─── Data extracts

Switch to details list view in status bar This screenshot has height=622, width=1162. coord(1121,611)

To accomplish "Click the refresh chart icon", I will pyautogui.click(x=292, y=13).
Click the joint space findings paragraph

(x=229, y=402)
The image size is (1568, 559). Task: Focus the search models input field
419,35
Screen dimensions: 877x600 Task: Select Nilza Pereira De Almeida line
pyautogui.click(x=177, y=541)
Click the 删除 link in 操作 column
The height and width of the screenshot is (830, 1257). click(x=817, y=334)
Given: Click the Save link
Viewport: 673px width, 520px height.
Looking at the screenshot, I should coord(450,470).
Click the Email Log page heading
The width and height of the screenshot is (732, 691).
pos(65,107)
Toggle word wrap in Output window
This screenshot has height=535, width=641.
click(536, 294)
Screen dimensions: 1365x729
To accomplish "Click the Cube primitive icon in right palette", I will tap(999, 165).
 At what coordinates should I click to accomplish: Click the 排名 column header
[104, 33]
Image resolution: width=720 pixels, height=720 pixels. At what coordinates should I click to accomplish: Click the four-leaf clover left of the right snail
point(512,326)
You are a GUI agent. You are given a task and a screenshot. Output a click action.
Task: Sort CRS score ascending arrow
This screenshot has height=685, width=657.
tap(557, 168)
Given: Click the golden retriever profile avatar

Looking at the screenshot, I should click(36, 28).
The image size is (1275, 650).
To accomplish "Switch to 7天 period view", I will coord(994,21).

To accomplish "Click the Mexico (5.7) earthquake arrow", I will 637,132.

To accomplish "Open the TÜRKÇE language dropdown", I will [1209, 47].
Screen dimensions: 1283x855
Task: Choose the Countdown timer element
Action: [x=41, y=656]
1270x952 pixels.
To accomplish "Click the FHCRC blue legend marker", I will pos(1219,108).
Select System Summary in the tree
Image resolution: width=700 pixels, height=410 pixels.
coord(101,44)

──────

Exercise instructions:
All the lines above must appear again in the answer, word for word.

Output for this exercise:
Switch to details list view in status bar This screenshot has height=622, width=1162. coord(1121,611)

To accomplish "Click the refresh chart icon", I will pyautogui.click(x=292, y=13).
Click the joint space findings paragraph

(x=229, y=402)
The image size is (1568, 559). Task: Focus the search models input field
419,35
Screen dimensions: 877x600 Task: Select Nilza Pereira De Almeida line
pyautogui.click(x=177, y=541)
Click the 删除 link in 操作 column
The height and width of the screenshot is (830, 1257). click(x=817, y=334)
Given: Click the Save link
Viewport: 673px width, 520px height.
Looking at the screenshot, I should coord(450,470).
Click the Email Log page heading
The width and height of the screenshot is (732, 691).
pos(65,107)
Toggle word wrap in Output window
This screenshot has height=535, width=641.
click(536, 294)
Screen dimensions: 1365x729
To accomplish "Click the Cube primitive icon in right palette", I will tap(999, 165).
 At what coordinates should I click to accomplish: Click the 排名 column header
[104, 33]
Image resolution: width=720 pixels, height=720 pixels. At what coordinates should I click to accomplish: Click the four-leaf clover left of the right snail
point(512,326)
You are a GUI agent. You are given a task and a screenshot. Output a click action.
Task: Sort CRS score ascending arrow
This screenshot has height=685, width=657.
tap(557, 168)
Given: Click the golden retriever profile avatar

Looking at the screenshot, I should click(36, 28).
The image size is (1275, 650).
To accomplish "Switch to 7天 period view", I will coord(994,21).

To accomplish "Click the Mexico (5.7) earthquake arrow", I will 637,132.

To accomplish "Open the TÜRKÇE language dropdown", I will [1209, 47].
Screen dimensions: 1283x855
Task: Choose the Countdown timer element
Action: [x=41, y=656]
1270x952 pixels.
To accomplish "Click the FHCRC blue legend marker", I will pos(1219,108).
Select System Summary in the tree
Image resolution: width=700 pixels, height=410 pixels.
coord(101,44)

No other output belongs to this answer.